Susan Anderson, CBI director of public services and education, said progress had been made over the last 13 years but “significant challenges remain”. “Too many school leavers leave education without the skills, knowledge and attitude to work [that] employers are looking for,” she said. “And too many of these young people are being let down by persistent underperformance of the education system through attending failing or coasting schools. “The link between a disadvantaged background and poor educational achievement remains too clear.”

The report said Government spending on education had more than doubled to £60 billion a year between 1996 and 2008, delivering better GCSE results and a drop in the number of schools placed in special measures by Ofsted.

This summer, almost a quarter of GCSE entries were graded an A in the 22nd straight year-on-year rise, while A-level results also soared to a record high.
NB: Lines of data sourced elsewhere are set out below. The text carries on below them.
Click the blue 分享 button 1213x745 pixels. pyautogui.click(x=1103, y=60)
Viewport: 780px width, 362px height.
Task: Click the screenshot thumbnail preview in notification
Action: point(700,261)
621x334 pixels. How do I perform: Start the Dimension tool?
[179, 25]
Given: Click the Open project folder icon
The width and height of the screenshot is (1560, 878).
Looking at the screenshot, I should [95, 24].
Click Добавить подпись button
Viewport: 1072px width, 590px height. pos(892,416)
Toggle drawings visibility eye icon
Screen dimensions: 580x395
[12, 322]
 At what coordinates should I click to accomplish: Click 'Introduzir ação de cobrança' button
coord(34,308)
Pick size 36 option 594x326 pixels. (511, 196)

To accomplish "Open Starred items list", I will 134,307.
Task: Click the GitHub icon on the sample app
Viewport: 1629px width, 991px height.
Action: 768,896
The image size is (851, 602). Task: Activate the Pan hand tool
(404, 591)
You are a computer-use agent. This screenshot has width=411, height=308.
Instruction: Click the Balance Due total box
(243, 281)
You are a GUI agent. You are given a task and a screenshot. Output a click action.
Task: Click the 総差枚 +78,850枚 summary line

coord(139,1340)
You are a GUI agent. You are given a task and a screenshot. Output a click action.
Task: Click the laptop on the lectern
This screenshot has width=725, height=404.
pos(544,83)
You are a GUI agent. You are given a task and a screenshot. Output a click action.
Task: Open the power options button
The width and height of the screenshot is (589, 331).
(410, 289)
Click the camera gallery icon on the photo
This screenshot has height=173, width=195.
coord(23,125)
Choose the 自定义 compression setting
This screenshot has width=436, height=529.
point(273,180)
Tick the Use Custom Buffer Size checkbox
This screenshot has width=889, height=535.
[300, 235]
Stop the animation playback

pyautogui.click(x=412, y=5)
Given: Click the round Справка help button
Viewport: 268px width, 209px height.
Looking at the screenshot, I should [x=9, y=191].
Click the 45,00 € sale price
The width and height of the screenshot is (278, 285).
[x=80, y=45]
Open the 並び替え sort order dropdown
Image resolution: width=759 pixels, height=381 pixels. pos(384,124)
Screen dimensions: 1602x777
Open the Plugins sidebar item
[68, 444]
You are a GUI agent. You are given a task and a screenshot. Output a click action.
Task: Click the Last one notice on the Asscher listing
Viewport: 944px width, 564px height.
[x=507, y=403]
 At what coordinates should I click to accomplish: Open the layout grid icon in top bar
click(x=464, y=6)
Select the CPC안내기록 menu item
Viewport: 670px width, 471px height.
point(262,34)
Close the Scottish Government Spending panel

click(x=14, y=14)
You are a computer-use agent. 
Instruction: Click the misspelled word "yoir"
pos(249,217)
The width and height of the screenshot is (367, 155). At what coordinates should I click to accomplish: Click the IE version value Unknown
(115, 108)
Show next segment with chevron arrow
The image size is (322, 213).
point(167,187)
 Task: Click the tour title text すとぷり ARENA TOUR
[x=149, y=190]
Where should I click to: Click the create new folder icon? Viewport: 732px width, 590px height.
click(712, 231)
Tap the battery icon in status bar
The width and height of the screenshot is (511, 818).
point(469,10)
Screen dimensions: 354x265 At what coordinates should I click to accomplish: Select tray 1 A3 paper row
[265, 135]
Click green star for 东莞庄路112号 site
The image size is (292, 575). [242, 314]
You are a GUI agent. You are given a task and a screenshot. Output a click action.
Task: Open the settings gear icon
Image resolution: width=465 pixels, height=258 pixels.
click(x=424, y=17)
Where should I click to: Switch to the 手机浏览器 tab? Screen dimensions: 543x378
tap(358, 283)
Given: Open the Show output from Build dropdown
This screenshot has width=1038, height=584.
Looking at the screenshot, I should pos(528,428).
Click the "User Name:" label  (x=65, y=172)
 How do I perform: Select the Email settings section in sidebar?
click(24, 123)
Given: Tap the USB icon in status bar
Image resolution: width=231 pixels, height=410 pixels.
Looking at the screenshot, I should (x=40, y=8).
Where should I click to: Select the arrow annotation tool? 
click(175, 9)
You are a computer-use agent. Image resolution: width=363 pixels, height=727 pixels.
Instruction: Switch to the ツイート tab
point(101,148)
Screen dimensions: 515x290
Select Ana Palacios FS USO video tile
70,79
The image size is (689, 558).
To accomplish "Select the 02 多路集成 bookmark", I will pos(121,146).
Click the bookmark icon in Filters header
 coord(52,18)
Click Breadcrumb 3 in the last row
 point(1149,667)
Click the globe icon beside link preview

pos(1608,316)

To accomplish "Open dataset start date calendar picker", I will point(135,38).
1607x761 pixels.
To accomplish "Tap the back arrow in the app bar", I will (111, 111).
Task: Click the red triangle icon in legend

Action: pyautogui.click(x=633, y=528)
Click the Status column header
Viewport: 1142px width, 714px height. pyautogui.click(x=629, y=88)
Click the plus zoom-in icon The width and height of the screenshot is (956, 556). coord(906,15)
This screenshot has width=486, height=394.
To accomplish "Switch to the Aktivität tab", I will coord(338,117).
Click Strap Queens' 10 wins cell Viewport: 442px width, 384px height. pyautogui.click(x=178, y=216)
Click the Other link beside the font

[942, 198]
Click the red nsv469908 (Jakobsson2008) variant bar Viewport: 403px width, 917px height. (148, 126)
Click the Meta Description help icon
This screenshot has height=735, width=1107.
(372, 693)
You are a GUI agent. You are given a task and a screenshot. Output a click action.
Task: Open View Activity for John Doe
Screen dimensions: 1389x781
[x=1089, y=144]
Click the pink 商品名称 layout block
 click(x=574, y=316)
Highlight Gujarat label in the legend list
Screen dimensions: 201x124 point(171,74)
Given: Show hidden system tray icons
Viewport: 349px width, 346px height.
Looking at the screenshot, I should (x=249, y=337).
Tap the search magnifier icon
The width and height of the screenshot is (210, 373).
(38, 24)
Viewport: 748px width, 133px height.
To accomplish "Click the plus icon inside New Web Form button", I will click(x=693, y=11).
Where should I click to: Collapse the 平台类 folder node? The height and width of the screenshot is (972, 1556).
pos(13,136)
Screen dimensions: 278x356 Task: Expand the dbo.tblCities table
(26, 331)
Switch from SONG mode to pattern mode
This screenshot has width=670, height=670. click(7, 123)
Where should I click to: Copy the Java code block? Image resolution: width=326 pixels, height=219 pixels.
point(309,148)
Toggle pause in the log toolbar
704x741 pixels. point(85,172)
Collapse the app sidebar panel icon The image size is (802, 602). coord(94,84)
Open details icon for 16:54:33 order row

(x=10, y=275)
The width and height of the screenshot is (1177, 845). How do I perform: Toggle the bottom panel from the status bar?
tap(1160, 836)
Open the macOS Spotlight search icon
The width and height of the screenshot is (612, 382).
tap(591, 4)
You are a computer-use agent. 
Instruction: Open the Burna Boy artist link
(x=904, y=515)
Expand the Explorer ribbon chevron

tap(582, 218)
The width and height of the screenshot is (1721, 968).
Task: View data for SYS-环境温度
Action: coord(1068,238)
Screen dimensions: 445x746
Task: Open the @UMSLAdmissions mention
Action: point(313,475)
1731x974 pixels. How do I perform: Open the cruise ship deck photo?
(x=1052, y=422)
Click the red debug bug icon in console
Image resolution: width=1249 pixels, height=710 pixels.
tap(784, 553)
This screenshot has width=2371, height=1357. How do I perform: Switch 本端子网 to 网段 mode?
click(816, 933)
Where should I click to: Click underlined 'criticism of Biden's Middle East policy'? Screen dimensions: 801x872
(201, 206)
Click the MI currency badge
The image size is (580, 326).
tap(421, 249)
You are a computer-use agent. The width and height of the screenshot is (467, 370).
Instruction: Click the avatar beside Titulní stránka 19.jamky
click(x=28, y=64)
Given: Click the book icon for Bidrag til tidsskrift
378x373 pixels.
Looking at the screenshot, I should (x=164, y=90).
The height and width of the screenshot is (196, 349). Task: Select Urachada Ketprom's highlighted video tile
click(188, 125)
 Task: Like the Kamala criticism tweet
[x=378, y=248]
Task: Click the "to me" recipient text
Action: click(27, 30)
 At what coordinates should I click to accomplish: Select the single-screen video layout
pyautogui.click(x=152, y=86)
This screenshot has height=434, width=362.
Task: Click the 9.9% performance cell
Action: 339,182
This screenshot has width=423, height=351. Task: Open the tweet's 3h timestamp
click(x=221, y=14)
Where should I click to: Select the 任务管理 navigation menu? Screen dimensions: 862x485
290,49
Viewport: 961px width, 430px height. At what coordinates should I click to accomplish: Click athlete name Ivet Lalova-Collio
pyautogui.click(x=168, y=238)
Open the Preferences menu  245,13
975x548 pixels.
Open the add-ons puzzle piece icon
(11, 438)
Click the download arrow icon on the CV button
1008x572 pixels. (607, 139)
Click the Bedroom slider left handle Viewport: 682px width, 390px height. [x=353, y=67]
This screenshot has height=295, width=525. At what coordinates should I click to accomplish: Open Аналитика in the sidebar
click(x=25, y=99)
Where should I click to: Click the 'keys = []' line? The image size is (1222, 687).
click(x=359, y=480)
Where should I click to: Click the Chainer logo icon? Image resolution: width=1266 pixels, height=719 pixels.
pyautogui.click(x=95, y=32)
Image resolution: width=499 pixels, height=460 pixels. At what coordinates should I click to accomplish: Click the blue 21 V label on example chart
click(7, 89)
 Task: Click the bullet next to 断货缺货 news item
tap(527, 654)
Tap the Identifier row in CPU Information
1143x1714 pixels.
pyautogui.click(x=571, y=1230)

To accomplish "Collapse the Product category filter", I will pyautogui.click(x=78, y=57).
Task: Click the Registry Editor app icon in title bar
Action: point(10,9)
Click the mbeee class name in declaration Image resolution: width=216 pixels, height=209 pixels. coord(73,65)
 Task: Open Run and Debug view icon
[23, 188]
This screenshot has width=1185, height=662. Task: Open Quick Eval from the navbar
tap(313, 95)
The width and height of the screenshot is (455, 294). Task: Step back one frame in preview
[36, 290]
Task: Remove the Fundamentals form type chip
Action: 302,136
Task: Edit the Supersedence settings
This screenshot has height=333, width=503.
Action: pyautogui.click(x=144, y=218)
But the CBI said that looking “past the headline GCSE and A-level results” revealed a “more complex and concerning picture of the UK’s education system”. It said half of all 16-year-olds failed to gain at least five good GCSEs, including English and maths, last year.

Almost 250 secondary schools failed to hit the basic GCSE targets designed to ensure 30 per cent of pupils gain five A* to C grades in 2009, it said, and the UK has the third highest number of 16- to 24-year-olds not in education, employment or training in the developed world.

The CBI also said that many children lacked skills such as self-management, customer awareness, problem solving and basic communication, suggesting that schools prioritised the regurgitation of “facts” over the application of knowledge. "The decade of spending on education has not delivered the returns expected or needed,” said the study. “Neither has it delivered significant change in the systems and structures which might drive future improvement."